In ischemic CVA’s, typically a blood vessel is occluded due to an atherosclerotic plaque, a blood clot, or some other sufficiently occlusive object (such as an air or gas bubble in the case of an air embolus). Bloodflow downstream of the occlusion ceases resulting in ischeamia brain tissues in this area. Neurologic dysfunction occurs, generally proportional to the degree of cell death.

In the case of hemorrahagic CVA, a blood vessel (typically an artery) is ruptured and hemorrahages freely into the cerebral space. This may result in partial or complete loss of blood supply to the brain tissues downstream of the rupture, and would follow the same pathology as an ischemic stroke in this case.

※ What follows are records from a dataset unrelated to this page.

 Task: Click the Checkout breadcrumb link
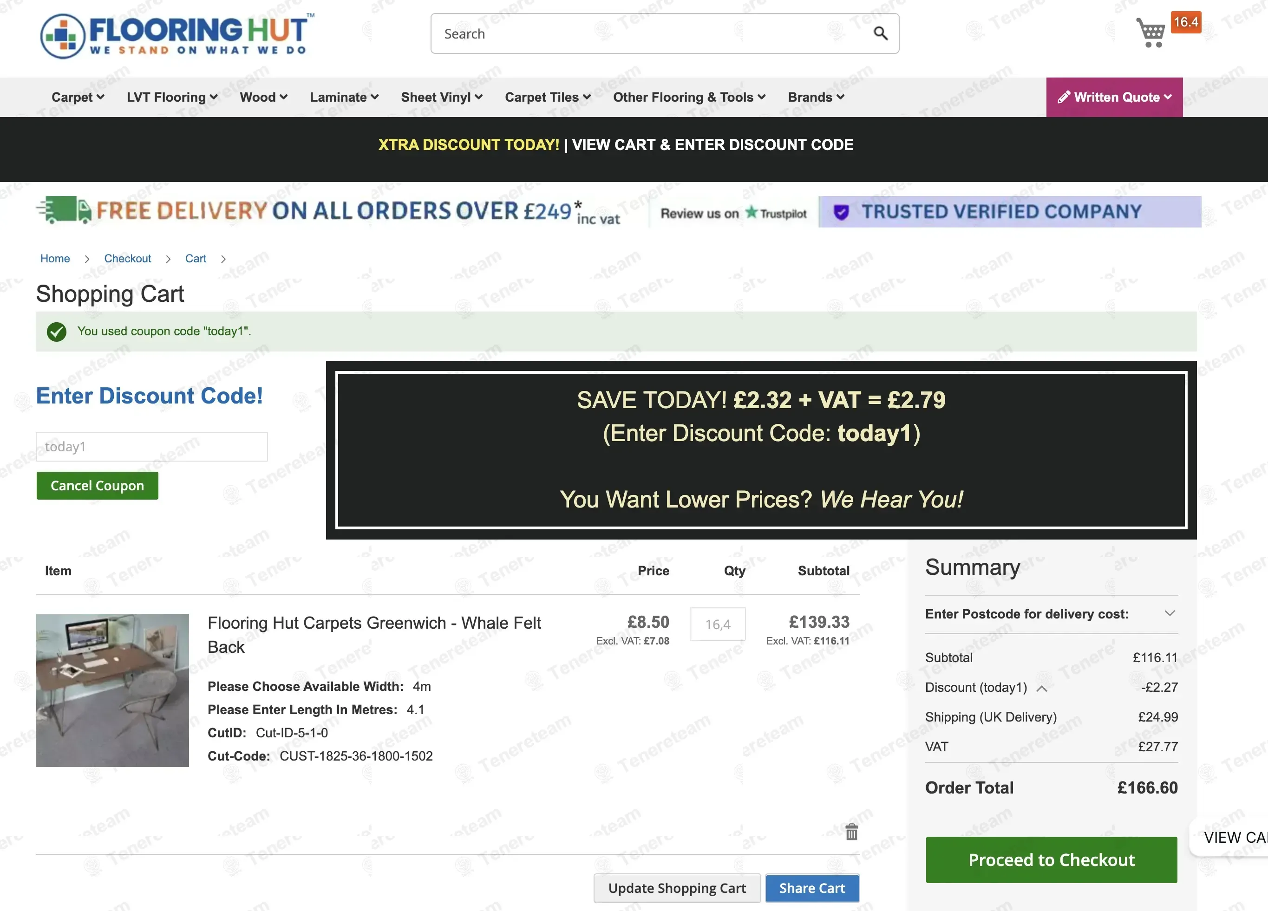(127, 258)

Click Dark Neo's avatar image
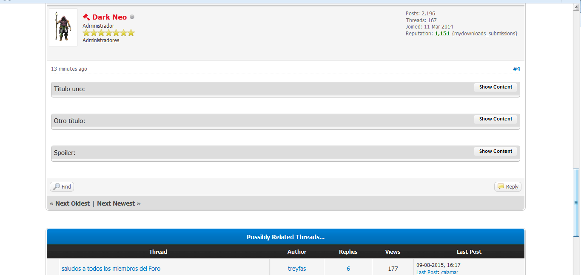click(x=63, y=27)
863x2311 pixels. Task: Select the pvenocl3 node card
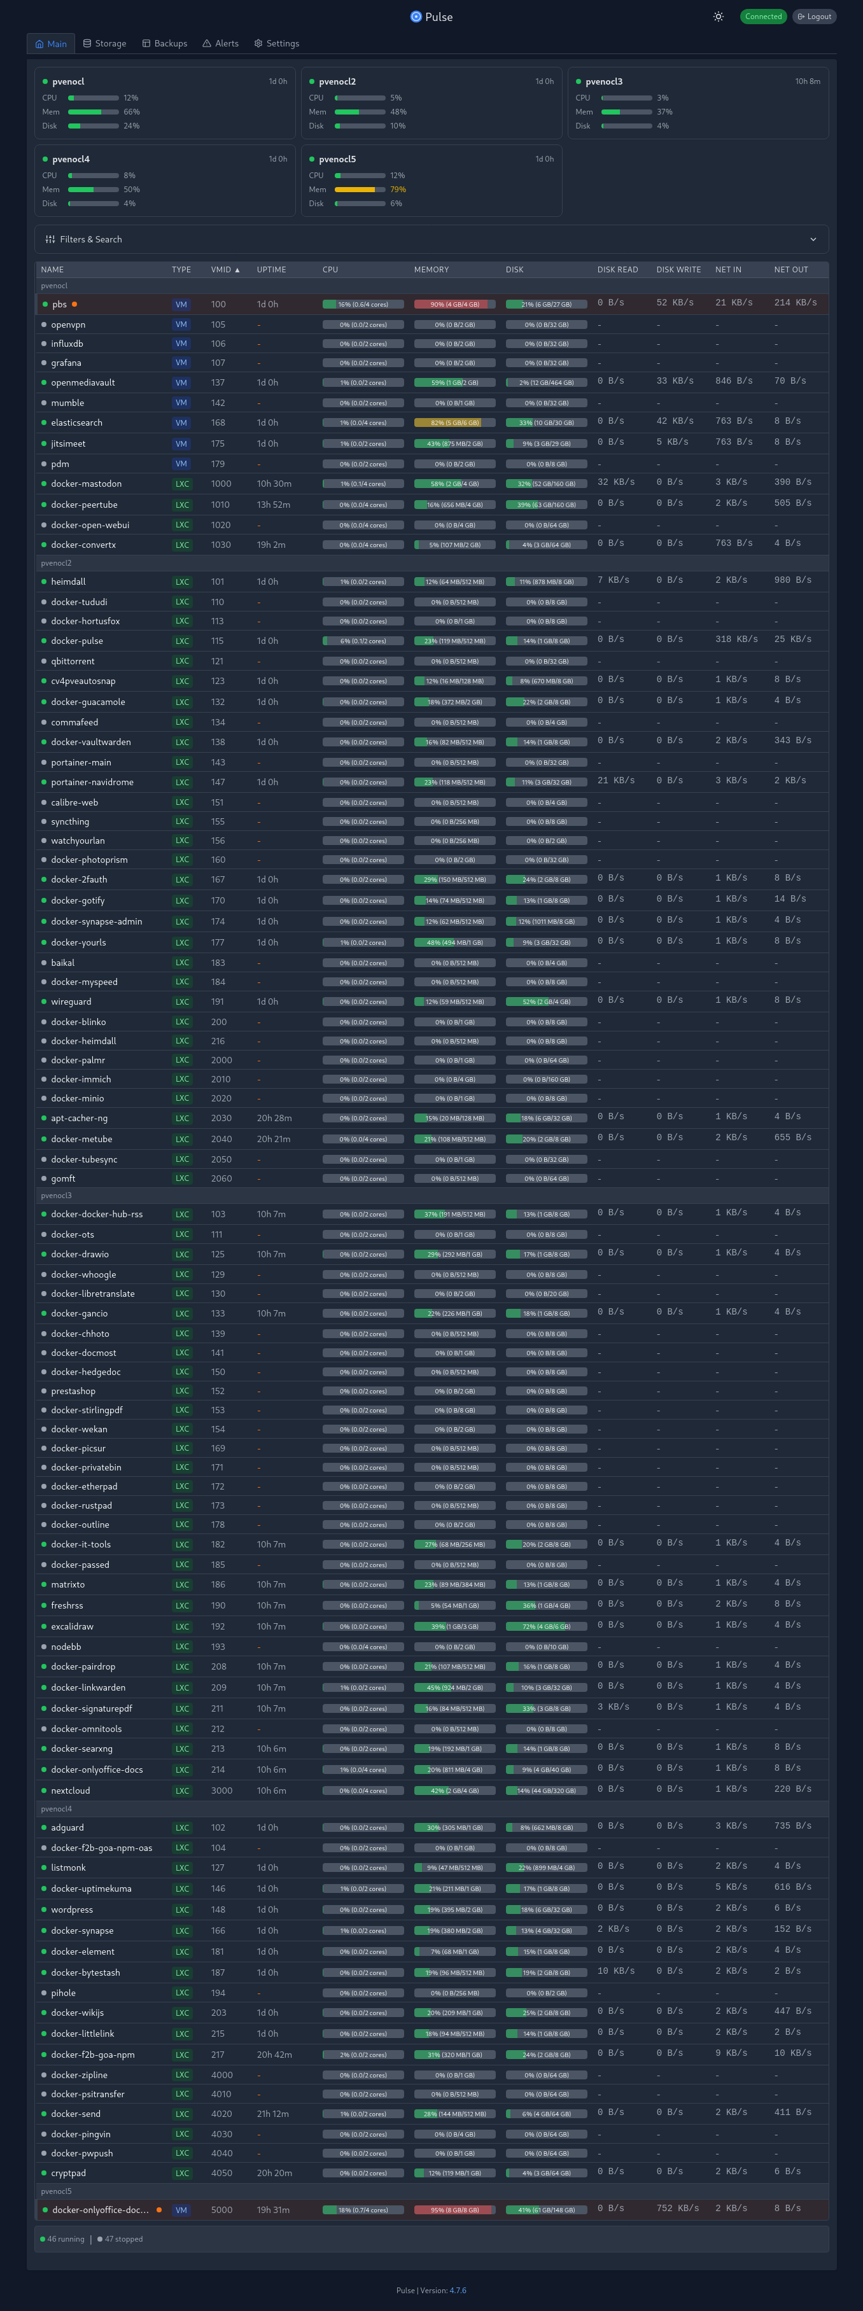point(697,103)
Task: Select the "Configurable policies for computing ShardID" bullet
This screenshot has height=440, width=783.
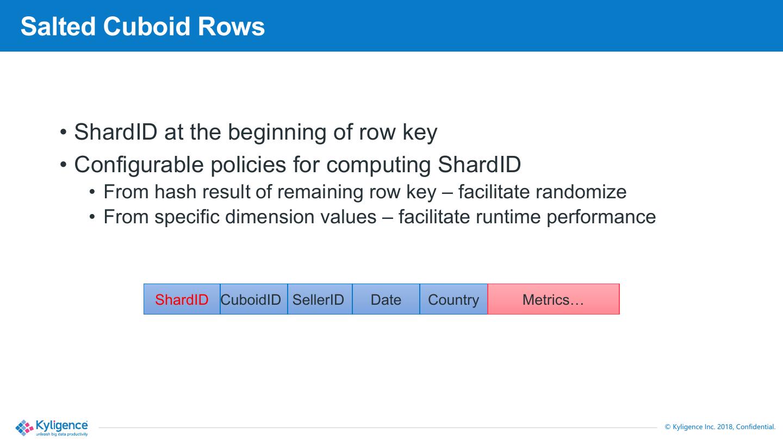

In addition to ischemic damage, a hemorrhagic CVA results in the formation of a hematoma which can put pressure on remaining healthy brain tissues, and my cause pressure ligature of the blood vessels supplying those areas, again leading to further ischemic damage to brain tissues well beyond the effective area of the occluded blood vessel. In severe cases, the hematoma can exert enough pressure to force the brain through the foramen magnum, resulting in severe traumatic brain injury, and likely death.

Etiology

Thrombus, embolism or , or bleeding into an intracranial vessel. Predisposing or causative factors include hypertension, atherosclerosis, poor dieat, smoking and cardiac complications (such as AV malformation).

Manifestations

S&S of intracranial pressure (ICP), headache, altered level of conciousness (LOC), pupillary changes, seizures, sensorimotor dysfunction, alterations in speech, altered cognition, or cranial nerve dusfuntions.

Nursing Diagnosis

Alteration in cerbral tissue perfusion; impaired physical mobility, speech and swallowing; alterations in thought and cognition; Numerous psychosocial diagnoses.

Nursing Care

Maintain airway patency. Frequently asses and monitor vital signs including neurologic status. Monitor nutritional status and fluid balance. Aim to turn every 1 to 2 hours. Coordinate and support rehabilitative regimes. Provide emotional support to patient and family. Provide education and resources to patient and family. Evaluate the efficacy of medication regimens and medical interventions.

Prognosis

Prognosis varies throughout the full span; from complete/full recovery, to persistive vegetative state or death. Prognosis will largely depend on the type, location and severity of the event as well as any pother comorbidities or other complicating factors.